As to the inquiry itself, I can’t make heads or tails of it. Some people accuse Johnson of imposing the lockdown too early. Others say he imposed it too late. Some say the lockdown was too tight. Others say it was too lax. Still others say he shouldn’t have imposed it at all.
Poor Boris Johnson seems as confused as I am. He started out by stating how very sorry he was for all the tragic deaths, which didn’t go down well with the baying public. The building where Johnson lies stretched on the rack is permanently surrounded by crowds bearing placards.
They say “The dead can’t hear your apologies”, which is undeniably true. They also say all kinds of other things, such as asking Mr Johnson if he could bring daddy back. That question is consistent with this Christmas season, although one can’t easily imagine a British prime minister saying: “Arise and walk”.
One protester screamed “You are a murderer!” from the galleries, which accusation suggested malice aforethought on Mr Johnson’s part. Yet even his political detractors refrain from insisting he is part of a sinister conspiracy to depopulate Britain.
While this morning’s interviewee commendably didn’t couch her displeasure with Johnson in such uncompromising terms, she made it clear she held him personally responsible for her father’s demise. A man like that, she said, should never be allowed to hold any public office again.
The interviewer, an empathetic grimace permanently pasted onto her face, egged on the bereaved woman expertly, thanking her in the end for sharing her story of woe with the audience. The viewers, I among them, had to dine on the froth while being denied the meat of the issue.

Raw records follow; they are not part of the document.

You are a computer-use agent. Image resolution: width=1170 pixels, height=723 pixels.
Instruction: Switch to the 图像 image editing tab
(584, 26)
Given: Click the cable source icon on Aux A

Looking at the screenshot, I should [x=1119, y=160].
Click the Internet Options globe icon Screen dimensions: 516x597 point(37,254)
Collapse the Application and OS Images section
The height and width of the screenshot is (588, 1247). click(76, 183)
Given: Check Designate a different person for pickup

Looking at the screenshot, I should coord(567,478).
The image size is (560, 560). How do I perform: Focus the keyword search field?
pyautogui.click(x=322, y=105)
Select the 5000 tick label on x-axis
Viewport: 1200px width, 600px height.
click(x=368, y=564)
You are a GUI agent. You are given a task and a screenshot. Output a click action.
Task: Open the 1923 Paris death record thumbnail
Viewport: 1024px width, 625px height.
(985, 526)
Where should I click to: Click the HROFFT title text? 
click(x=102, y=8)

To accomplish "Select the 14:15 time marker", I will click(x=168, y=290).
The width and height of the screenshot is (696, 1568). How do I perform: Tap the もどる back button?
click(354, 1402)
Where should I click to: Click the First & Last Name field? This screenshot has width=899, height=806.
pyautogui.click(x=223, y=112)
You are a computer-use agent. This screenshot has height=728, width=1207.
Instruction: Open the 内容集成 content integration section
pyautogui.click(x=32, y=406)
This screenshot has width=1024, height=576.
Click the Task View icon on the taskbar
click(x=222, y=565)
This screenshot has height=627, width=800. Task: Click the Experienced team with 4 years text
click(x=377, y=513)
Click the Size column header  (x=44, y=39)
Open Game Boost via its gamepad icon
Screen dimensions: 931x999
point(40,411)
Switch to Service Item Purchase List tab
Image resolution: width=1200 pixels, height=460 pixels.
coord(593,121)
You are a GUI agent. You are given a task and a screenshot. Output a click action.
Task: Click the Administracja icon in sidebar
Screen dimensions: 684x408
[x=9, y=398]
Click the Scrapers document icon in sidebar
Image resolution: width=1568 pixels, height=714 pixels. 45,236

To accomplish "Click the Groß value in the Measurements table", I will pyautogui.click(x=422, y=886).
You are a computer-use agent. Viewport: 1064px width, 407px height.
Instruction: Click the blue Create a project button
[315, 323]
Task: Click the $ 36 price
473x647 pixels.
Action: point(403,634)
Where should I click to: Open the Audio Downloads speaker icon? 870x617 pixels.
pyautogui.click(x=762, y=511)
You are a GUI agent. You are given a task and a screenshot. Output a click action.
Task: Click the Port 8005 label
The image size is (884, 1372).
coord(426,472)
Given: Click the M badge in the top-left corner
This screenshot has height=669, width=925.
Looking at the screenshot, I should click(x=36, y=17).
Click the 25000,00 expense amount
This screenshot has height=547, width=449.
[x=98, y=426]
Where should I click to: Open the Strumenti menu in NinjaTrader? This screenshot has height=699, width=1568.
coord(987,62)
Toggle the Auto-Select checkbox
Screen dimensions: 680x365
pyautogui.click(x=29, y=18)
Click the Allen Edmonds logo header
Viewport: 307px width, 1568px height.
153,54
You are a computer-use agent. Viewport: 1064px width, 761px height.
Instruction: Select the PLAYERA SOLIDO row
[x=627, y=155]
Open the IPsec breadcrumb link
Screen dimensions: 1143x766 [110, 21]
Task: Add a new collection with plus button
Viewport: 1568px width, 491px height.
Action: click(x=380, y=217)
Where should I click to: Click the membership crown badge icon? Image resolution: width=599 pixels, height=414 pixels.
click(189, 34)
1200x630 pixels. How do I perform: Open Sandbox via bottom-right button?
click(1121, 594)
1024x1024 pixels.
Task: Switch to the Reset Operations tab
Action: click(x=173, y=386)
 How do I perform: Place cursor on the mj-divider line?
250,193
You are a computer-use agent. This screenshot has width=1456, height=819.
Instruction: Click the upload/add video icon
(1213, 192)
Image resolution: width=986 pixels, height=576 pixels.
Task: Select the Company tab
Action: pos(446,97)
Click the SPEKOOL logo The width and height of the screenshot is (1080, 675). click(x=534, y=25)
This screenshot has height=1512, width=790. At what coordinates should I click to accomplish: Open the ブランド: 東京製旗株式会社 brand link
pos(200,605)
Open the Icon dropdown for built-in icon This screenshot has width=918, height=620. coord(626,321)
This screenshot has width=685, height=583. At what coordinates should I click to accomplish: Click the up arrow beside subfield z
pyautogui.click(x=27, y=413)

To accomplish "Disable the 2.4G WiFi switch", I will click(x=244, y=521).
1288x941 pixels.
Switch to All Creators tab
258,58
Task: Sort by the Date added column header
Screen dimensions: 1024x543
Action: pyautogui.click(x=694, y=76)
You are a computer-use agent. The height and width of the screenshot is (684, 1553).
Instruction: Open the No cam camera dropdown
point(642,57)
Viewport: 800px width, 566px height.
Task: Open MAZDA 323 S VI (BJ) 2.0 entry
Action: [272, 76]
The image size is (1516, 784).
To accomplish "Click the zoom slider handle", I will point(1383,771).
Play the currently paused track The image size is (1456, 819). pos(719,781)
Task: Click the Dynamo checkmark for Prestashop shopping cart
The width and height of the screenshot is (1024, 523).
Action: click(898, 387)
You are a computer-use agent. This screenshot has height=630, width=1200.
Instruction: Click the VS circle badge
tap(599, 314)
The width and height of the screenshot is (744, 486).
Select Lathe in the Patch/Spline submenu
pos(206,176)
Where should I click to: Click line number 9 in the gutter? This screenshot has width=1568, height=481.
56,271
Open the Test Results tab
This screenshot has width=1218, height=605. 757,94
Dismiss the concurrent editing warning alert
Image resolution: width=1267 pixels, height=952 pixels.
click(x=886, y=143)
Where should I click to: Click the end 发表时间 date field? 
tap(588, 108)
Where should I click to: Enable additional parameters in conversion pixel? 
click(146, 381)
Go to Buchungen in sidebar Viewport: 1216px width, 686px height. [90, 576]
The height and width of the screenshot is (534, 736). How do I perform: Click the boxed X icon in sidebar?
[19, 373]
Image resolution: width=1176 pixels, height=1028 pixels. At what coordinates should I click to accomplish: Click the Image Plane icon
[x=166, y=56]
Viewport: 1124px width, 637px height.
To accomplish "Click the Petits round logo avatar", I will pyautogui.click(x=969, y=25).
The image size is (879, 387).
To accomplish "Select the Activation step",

In a way, that’s understandable because no one really knows what the meat is. I certainly don’t, which is why I’ve always expressed myself on the issue of Covid with uncharacteristic reticence.
When I criticise public officials for doing something wrong, I usually know – or at least think I know – how they should have done it right. In this case I don’t, which is why I sympathise with Mr Johnson.
He had no experience in handling pandemics. And whatever prior knowledge he had encouraged complacency. Things like swine flu or assorted Asian blights, for example, had caused a great outburst of scaremongering that later proved unjustified.
Even when the scale of the Covid pandemic became clearer, Johnson was flooded with contradictory advice.
Some experts insisted on introducing an immediate lockdown, others were arguing that doing so early, before the pandemic reached its peak, would lead to ‘behavioural fatigue’ and reduced public compliance at the time it was most needed. Others beseeched Johnson to consider the economic, social and educational consequences of a lockdown. Accepting a certain number of excess deaths, they were saying, was the lesser evil.
His political advisers, a breed not known for putting emotional sensitivity first, were calculating the electoral credit and debit of each possible decision, which caused the ire of today’s interviewee. All the politicians wanted, she said, was to cover their own… she didn’t utter the word on her mind and instead took a couple of seconds to find a nicer one, ‘interests’.
In effect, she accused politicians of being politicians, which is an irrefutable charge if I’ve ever heard one.
All in all, the programme did nothing to elucidate the issue for me. It left too many lingering questions unanswered. Such as, why did Covid selectively target only saintly men, leaving TV announcers intact?